The question of whether basic truths of nature can be owned ought not to be confused with concerns about how we pay for biotech development, whether we will have drugs in the future, and so on. If you invent a new test, you may patent it and sell it for as much as you can, if that's your goal. Companies can certainly own a test they have invented. But they should not own the disease itself, or the gene that causes the disease, or essential underlying facts about the disease. The distinction is not difficult, even though patent lawyers attempt to blur it. And even if correlation patents have been granted, the overwhelming majority of medical correlations, including those listed above, are not owned. And shouldn't be.
Unfortunately for the public, the Metabolite case is only one example of a much broader patent problem in this country. We grant patents at a level of abstraction that is unwise, and it's gotten us into trouble in the past. Some years back, doctors were allowed to patent surgical procedures and sue other doctors who used their methods without paying a fee. A blizzard of lawsuits followed. This unhealthy circumstance was halted in 1996 by the American Medical Association and Congress, which decided that doctors couldn't sue other doctors for using patented surgical procedures. But the beat goes on.
Companies have patented their method of hiring, and real estate agents have patented the way they sell houses. Lawyers now advise athletes to patent their sports moves, and screenwriters to patent their movie plots. (My screenplay for "Jurassic Park" was cited as a good candidate.)
Where does all this lead? It means that if a real estate agent lists a house for sale, he can be sued because an existing patent for selling houses includes item No. 7, "List the house." It means that Kobe Bryant may serve as an inspiration but not a model, because nobody can imitate him without fines. It means nobody can write a dinosaur story because my patent includes 257 items covering all aspects of behavior, like item No. 13, "Dinosaurs attack humans and other dinosaurs."

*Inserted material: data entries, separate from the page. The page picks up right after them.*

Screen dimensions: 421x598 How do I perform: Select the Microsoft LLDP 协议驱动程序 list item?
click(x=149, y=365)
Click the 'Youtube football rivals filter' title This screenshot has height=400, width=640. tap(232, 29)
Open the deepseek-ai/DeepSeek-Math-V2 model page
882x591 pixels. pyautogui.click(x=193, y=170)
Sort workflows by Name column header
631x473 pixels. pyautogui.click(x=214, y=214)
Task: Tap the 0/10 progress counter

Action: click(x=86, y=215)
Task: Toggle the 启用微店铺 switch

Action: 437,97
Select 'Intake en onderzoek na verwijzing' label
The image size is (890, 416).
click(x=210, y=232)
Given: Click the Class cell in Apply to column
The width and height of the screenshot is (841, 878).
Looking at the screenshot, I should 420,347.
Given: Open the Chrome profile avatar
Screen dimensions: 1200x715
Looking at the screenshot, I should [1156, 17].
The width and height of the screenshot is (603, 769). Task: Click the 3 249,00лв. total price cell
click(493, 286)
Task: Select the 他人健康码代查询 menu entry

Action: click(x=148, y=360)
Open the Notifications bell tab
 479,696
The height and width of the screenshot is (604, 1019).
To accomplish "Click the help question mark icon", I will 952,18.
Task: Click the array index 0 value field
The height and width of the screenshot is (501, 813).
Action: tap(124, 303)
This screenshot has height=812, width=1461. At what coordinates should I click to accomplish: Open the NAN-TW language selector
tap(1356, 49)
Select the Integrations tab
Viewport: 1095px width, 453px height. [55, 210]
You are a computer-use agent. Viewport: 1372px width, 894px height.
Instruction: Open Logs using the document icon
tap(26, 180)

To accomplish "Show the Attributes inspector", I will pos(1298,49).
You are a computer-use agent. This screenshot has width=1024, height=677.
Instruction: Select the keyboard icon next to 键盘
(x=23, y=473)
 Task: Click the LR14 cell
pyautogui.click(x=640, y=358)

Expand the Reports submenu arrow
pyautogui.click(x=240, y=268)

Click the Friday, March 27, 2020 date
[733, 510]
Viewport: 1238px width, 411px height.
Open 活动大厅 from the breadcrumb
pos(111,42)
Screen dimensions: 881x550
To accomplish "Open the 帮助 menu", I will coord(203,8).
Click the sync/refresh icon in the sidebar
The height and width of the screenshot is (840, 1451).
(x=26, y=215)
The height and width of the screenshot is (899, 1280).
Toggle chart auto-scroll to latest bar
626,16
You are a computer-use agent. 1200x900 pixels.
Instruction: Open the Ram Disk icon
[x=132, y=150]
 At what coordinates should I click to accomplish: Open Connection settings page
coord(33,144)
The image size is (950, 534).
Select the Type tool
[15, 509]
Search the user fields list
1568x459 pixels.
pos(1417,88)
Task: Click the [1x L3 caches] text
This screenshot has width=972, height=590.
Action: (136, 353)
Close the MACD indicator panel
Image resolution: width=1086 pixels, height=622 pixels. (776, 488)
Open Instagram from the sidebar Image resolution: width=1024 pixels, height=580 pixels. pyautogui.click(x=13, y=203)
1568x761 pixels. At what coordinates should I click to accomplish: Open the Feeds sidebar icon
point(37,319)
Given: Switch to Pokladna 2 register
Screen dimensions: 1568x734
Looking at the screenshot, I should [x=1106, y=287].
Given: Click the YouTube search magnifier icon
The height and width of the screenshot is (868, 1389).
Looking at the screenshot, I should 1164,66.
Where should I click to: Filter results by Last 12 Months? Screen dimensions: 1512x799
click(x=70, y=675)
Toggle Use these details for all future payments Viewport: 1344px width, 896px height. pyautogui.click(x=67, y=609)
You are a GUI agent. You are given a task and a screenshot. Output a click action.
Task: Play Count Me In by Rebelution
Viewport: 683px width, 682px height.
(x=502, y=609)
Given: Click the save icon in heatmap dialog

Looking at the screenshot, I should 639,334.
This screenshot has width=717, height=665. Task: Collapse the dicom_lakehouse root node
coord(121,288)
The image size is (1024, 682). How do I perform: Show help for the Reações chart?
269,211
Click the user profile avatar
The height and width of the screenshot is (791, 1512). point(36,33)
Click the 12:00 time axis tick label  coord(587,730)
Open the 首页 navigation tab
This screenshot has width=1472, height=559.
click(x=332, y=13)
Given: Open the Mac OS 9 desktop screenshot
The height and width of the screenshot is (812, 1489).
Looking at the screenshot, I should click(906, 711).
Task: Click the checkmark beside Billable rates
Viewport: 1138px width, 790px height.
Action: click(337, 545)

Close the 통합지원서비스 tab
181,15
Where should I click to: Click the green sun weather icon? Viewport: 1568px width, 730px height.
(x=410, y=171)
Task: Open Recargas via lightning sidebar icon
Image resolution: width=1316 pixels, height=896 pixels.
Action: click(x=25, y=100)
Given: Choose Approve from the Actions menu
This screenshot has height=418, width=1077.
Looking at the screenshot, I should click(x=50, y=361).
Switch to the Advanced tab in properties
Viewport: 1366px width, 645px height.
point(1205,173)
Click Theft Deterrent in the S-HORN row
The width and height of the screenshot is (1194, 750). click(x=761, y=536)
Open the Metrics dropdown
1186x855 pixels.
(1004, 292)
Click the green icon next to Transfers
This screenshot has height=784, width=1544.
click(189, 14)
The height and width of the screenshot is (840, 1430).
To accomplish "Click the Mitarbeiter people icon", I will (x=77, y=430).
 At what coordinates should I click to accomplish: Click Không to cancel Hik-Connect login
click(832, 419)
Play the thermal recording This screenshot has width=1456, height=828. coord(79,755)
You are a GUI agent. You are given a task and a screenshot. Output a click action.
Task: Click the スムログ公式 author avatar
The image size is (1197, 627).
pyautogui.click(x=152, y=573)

Such a situation is idiotic, of course. Yet elements of it already exist. And unless we begin to turn this around, there will be worse to come.
I wanted to end this essay by telling a story about how current rulings hurt us, but the patent for "ending an essay with an anecdote" is owned. So I thought to end with a quotation from a famous person, but that strategy is patented, too. I then decided to end abruptly, but "abrupt ending for dramatic effect" is also patented. Finally, I decided to pay the "end with summary" patent fee, since it was the least expensive.
The Supreme Court should rule against Metabolite, and the Patent Office should begin to reverse its strategy of patenting strategies. Basic truths of nature can't be owned.
Oh, and by the way: I own the patent for "essay or letter criticizing a previous publication." So anyone who criticizes what I have said here had better pay a royalty first, or I'll see you in court.